Each entity in each mythology is the same entity with a different alias.
Example: Zeus in Greek mythology is Thor is Nordic mythology. Look at the main weapon. Zeus uses lightning. Thor uses a Hammer of THUNDER Bolts.
This isn't really true, at least from the hard polytheist perspective. For starters, as
@Saint Frankenstein pointed out, Zeus and Þórr aren't the same God at all. Zeus' name is cognate with the Old Norse Týr, the Sanskrit Dyaus, along with the Latin word Deus and Irish Gaelic word Dia, the former of which once referred to Jupiter and both of which now refer to the Christian God. They are linguistically descended from the Proto-Indo-European
*Dyēus ph2ter, literally "Sky Father", and the way I interpret this is that these individual Gods are, themselves, children of that God. Þórr, on the other hand, is linguistically connected to a different PIE God altogether, *
Perkwunos, meaning "Striker" related to the Lithuanian God Perkunas, Slavic Perun, and the Greek word for thunderbolt,
keraunós.

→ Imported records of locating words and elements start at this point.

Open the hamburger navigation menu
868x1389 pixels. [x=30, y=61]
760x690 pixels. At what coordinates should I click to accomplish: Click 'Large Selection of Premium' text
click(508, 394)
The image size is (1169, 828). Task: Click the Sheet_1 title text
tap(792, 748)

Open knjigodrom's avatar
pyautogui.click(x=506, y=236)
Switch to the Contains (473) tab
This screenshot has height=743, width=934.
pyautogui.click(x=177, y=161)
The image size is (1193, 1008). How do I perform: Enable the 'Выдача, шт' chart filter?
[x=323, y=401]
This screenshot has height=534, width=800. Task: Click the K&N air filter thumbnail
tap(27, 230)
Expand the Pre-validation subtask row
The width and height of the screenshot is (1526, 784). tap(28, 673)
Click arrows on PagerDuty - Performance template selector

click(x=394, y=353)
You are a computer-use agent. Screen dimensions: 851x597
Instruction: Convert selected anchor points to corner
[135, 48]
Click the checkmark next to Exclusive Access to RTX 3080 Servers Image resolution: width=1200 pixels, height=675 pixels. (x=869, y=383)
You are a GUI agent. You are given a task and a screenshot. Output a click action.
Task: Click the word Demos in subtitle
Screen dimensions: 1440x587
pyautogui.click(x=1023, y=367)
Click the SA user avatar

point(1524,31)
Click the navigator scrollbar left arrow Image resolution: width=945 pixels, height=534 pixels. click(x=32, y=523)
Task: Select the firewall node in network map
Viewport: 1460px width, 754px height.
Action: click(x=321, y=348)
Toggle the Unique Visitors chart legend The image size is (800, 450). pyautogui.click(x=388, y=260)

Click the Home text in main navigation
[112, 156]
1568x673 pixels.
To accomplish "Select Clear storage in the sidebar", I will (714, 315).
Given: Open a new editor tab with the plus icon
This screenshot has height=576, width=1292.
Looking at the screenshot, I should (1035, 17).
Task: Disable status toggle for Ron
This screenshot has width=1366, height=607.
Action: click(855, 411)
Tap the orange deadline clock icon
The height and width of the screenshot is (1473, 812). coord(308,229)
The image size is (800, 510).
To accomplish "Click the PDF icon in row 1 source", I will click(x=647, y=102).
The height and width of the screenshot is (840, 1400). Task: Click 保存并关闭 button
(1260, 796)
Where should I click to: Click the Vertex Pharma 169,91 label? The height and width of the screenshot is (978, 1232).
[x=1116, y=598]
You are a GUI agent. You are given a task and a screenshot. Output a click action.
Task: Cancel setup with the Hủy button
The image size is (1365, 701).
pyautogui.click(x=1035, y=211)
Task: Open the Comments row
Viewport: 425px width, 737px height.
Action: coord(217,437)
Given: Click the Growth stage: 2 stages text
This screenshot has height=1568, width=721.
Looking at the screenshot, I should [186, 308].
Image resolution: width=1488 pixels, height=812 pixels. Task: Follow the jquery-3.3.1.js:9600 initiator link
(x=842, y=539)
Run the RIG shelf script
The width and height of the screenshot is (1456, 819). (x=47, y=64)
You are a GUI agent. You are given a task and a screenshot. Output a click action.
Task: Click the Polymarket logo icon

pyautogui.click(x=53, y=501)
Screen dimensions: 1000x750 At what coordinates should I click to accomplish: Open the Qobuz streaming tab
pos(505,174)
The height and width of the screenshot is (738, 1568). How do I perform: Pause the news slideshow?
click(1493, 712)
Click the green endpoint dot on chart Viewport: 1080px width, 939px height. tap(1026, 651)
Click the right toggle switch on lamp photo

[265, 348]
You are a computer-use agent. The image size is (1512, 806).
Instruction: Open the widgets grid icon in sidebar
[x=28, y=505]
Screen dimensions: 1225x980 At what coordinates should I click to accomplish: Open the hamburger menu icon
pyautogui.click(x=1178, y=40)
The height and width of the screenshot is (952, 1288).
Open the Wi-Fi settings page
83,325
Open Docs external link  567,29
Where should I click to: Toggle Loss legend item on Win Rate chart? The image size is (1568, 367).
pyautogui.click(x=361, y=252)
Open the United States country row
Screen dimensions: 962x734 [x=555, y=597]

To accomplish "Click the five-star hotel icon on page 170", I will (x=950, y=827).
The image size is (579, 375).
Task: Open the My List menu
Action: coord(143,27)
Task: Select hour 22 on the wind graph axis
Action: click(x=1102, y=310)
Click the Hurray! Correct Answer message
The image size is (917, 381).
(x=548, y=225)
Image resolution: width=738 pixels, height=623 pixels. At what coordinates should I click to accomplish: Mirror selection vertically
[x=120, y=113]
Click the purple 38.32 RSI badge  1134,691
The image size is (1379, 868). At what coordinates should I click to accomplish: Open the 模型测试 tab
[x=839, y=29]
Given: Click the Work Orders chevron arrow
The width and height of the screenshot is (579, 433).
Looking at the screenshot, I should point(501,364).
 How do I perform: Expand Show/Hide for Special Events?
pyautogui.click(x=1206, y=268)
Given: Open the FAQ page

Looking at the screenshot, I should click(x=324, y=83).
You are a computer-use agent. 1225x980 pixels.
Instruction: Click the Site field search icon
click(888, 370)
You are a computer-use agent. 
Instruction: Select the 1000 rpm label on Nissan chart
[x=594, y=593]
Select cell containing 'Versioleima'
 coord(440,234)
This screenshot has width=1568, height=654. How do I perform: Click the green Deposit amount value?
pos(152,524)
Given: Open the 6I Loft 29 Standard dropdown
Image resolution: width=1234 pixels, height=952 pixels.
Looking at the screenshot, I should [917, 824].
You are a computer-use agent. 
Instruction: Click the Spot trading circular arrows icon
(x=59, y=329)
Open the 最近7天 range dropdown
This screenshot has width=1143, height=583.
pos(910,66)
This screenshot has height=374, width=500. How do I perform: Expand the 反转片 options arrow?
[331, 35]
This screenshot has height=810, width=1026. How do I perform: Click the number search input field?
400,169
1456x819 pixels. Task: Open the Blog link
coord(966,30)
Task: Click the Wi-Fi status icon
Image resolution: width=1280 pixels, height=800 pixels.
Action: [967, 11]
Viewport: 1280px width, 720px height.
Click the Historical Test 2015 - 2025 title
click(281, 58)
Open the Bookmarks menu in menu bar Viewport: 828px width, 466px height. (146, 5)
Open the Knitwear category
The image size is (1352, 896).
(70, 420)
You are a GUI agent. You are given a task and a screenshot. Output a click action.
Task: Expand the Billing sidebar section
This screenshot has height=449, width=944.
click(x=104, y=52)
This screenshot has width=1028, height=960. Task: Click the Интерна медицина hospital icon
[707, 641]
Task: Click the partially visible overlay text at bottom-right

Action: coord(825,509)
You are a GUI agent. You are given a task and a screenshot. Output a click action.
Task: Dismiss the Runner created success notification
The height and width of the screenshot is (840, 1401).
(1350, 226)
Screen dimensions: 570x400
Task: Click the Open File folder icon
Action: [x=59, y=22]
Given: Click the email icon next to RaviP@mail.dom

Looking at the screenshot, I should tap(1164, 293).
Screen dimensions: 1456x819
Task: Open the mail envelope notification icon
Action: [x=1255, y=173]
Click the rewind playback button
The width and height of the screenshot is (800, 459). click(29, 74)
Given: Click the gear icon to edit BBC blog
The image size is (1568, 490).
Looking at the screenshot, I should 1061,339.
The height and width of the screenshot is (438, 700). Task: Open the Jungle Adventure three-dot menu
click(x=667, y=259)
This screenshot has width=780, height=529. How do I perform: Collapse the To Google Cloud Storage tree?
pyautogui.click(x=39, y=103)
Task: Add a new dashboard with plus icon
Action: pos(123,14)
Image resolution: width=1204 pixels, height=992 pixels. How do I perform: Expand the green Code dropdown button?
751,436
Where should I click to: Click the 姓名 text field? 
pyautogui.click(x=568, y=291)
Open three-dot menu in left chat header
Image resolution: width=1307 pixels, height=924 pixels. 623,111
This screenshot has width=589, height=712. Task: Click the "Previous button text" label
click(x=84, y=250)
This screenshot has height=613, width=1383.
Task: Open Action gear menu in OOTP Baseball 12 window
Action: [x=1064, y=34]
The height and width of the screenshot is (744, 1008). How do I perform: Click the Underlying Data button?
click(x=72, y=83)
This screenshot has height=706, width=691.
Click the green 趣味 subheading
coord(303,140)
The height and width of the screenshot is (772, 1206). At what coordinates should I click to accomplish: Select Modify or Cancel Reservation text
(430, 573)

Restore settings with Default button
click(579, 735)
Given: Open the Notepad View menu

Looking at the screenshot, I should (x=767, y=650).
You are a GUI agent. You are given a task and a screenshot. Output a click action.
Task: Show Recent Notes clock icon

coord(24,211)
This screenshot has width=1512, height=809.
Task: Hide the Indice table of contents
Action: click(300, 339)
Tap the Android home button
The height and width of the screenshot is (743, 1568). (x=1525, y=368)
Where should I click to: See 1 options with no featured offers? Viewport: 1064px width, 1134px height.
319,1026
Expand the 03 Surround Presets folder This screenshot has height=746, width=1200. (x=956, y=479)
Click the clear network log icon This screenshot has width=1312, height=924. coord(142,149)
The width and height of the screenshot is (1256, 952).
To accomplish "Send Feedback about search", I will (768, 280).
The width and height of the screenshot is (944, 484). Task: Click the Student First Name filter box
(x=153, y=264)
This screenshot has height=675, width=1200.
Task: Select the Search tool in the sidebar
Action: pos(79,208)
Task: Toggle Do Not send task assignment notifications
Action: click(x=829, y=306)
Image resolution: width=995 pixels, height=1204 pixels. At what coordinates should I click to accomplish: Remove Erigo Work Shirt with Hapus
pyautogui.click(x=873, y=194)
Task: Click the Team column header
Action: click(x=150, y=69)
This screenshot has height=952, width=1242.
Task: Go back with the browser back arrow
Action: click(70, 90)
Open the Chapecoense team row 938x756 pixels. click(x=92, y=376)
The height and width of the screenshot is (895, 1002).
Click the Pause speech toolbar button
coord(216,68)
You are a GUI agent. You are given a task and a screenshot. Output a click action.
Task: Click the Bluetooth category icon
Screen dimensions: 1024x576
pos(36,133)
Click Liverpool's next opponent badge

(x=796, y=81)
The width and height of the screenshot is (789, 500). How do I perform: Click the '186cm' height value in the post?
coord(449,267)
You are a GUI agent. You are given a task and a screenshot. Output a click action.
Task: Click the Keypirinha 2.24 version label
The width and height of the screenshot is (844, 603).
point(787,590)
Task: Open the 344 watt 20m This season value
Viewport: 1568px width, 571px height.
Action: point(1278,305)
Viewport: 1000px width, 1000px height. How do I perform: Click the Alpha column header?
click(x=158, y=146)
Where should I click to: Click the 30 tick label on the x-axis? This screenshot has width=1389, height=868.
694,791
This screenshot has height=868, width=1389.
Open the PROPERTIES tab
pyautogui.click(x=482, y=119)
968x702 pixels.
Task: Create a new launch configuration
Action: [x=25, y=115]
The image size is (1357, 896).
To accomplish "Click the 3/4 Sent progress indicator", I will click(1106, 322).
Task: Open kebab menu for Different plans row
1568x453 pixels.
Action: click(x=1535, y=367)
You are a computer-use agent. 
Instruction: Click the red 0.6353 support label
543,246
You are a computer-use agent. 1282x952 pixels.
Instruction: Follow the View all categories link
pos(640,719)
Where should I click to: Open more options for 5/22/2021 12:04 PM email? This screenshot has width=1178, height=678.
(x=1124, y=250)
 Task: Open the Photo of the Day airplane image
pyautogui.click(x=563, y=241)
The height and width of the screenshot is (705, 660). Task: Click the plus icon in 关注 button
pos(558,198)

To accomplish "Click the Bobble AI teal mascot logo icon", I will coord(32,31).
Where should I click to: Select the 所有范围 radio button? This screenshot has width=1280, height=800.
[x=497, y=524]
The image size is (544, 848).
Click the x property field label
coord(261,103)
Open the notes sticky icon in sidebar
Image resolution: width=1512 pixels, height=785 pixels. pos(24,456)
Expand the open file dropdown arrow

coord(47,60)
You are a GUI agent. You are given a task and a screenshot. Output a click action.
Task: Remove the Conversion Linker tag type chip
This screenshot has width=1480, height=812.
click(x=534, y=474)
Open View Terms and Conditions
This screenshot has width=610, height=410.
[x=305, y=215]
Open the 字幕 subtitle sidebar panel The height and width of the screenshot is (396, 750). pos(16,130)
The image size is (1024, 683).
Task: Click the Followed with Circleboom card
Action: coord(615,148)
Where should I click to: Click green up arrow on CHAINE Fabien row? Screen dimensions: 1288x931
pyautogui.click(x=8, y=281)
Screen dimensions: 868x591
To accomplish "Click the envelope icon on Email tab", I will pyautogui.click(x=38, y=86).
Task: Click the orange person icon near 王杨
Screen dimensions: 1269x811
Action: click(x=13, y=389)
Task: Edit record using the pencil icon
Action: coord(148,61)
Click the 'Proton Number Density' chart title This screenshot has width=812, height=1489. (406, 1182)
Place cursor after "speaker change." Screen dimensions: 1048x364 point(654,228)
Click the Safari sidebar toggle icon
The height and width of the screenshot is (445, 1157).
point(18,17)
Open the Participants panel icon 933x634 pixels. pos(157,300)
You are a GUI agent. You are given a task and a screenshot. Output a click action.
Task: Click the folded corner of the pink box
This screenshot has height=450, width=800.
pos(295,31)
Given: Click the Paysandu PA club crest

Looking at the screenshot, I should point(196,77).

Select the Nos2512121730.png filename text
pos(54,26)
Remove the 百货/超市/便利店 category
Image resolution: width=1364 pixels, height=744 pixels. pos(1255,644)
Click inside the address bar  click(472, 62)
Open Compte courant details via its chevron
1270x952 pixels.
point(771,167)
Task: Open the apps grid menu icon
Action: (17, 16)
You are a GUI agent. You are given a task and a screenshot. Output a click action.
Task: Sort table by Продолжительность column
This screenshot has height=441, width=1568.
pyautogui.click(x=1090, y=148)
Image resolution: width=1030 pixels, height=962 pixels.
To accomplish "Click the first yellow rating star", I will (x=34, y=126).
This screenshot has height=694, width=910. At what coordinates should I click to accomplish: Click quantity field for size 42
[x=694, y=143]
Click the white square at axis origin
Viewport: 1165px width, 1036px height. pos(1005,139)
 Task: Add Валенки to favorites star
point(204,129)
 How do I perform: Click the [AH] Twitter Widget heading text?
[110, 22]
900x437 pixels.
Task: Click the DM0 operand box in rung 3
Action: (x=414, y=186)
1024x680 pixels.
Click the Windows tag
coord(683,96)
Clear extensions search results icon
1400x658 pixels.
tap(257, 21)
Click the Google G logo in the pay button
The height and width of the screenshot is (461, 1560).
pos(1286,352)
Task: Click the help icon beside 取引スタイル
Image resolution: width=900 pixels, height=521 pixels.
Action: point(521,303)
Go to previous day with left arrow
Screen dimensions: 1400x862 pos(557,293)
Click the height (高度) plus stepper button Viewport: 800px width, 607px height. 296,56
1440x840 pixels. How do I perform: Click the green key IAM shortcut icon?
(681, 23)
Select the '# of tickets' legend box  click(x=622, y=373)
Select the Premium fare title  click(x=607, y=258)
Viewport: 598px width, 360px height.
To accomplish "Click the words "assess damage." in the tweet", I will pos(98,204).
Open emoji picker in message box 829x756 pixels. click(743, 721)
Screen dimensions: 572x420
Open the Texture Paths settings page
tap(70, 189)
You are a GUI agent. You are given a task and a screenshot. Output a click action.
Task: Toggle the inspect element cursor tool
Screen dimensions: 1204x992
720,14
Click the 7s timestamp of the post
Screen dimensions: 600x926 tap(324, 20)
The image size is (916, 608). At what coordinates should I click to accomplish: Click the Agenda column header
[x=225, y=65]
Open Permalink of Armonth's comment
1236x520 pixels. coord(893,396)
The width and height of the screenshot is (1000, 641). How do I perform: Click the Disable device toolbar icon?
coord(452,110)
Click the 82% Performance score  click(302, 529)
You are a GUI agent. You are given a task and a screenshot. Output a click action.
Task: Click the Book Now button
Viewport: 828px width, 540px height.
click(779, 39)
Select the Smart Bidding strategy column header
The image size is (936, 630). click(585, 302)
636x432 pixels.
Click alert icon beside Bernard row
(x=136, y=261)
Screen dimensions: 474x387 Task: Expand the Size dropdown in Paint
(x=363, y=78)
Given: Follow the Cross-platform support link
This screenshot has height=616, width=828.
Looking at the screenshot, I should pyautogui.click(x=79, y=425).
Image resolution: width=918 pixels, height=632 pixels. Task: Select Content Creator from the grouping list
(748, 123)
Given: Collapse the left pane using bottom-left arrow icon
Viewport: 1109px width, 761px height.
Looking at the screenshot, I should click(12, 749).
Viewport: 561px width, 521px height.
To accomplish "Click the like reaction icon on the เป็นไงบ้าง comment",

It's worth pointing out that the Old English name for Þórr, which is Þunor, is also the word that would become the Modern English word
thunder. In other words, Þórr doesn't
use thunder; Thunder
is Himself Thunder Earthson.
When Tacitus tried describing the Gods of the
Germani, he said that the worshiped Mercury "above all others", along with Mars and Hercules. Modern scholars think he may have been referring to the Gods known in Old Norse as, respectively, Oðinn, Týr, and Þórr, but we really can't be sure (after all, Tacitus is separated from the Vikings by roughly the same amount of time as we are: a thousand years, give or take a century or two). This highlights the primary problem with claiming all Gods as being "the same God under different names": there's so much variation in the Gods across cultures, in terms of personality and domain, that there's even some question as to whether Woden, Wotan, and Oðinn are the same God or not. It also ignores the possibility that these are simply names that got applied to indigenous Gods as Indo-European culture spread. These "names" are really more titles, after all. (Freyr and Freyja literally translate to Lord and Lady, respectively.
This is all still within the Indo-European paradigm. We haven't even branched out into the rest of the world. Being the same archetype doesn't necessarily mean being the same God.